> Source
○ ○ ○ ○ ○
Mr. Chair, members of the committee, thank you very much for inviting us. We welcome all efforts to clarify the role of public broadcasting.
With me today is Sylvain Lafrance, executive vice-president, French services; Richard Stursberg, executive vice-president of CBC television; and Jennifer McGuire, acting vice-president of CBC radio.
Let me get straight to the point. Canadians could be much better served by their broadcasting system and their public broadcaster.
The broadcasting environment is currently undergoing major changes. We believe this new environment requires a new agreement with Canadians. New ground rules must be established that take into account this new reality. However, I am pleased to confirm for you that CBC/Radio-Canada today is in excellent shape.
Let's start with the traditional media. For a decade now, our radio services have experienced sustained growth in both the size of their audience and the fidelity of their listeners. They have improved the quality of their programming and practically won the most prestigious broadcasting awards, not only in Canada, but also internationally.
Over the past four years, Radio-Canada television has achieved both public and critical success with such innovative programs as Les Bougon and Tout le monde en parle. This success has not gone unnoticed. It is not an accident that Radio-Canada is ranked the fourth most admired business by Quebeckers, according to a survey published by Commerce magazine in March of this year.
Radio-Canada television is approaching a difficult balancing point between programming for the general public and the programming of outstanding quality that is expected from a public broadcaster.
○ ○ ○ ○ ○
> Directives
1. Rewrite everything from "The broadcasting environment" down to "but also internationally." in the public broadcasting testimony, putting "audio services" in place of "radio services".
2. Answer these questions using the public broadcasting testimony:
(a) Who is acting vice-president of CBC radio?
(b) Which magazine published the survey on the businesses Quebeckers admire most?
(c) Where did Radio-Canada rank in that survey?

[Entries for locating text and elements]
○ ○ ○ ○ ○
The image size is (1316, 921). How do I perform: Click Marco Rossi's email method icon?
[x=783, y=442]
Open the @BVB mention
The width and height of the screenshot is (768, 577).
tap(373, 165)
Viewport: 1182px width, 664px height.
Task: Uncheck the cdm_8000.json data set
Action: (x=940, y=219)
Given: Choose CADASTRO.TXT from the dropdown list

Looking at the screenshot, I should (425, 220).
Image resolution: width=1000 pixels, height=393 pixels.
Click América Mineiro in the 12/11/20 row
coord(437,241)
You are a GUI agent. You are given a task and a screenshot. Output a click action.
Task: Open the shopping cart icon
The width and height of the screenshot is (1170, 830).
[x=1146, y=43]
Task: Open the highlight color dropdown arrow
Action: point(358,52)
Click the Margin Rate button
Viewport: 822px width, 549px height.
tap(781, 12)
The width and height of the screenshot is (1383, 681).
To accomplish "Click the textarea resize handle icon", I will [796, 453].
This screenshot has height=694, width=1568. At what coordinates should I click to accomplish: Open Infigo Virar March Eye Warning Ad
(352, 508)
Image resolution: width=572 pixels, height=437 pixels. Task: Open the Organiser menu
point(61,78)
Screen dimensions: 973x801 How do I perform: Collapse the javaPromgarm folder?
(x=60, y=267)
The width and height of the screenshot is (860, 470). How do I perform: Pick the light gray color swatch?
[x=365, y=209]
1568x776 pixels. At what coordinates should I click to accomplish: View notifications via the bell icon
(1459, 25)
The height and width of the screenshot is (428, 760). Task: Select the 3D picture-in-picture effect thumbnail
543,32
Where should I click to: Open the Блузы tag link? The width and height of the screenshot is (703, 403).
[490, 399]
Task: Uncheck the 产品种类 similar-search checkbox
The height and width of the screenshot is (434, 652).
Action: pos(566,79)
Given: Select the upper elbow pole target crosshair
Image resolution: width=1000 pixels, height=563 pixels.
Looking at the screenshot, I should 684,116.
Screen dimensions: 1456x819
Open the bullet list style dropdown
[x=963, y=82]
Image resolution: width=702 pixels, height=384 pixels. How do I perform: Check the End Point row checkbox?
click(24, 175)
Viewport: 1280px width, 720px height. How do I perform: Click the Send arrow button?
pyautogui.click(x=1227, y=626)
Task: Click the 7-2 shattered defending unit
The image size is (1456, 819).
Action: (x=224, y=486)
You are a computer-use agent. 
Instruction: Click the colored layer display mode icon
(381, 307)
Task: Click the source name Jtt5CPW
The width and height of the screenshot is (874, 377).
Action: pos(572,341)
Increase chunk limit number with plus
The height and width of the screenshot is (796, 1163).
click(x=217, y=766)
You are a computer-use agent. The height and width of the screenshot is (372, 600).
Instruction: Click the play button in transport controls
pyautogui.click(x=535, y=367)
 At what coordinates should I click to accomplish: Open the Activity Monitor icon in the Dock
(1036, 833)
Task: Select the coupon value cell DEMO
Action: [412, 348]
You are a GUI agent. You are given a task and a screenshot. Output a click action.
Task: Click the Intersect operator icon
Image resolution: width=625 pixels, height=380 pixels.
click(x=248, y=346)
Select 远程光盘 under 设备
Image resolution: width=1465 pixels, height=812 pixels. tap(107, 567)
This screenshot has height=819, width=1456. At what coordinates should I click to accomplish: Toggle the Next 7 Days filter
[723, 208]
○ ○ ○ ○ ○
> Answers to the tasks
1.
The broadcasting environment is currently undergoing major changes. We believe this new environment requires a new agreement with Canadians. New ground rules must be established that take into account this new reality. However, I am pleased to confirm for you that CBC/Radio-Canada today is in excellent shape.
Let's start with the traditional media. For a decade now, our audio services have experienced sustained growth in both the size of their audience and the fidelity of their listeners. They have improved the quality of their programming and practically won the most prestigious broadcasting awards, not only in Canada, but also internationally.

2.
(a) Jennifer McGuire
(b) Commerce magazine
(c) Fourth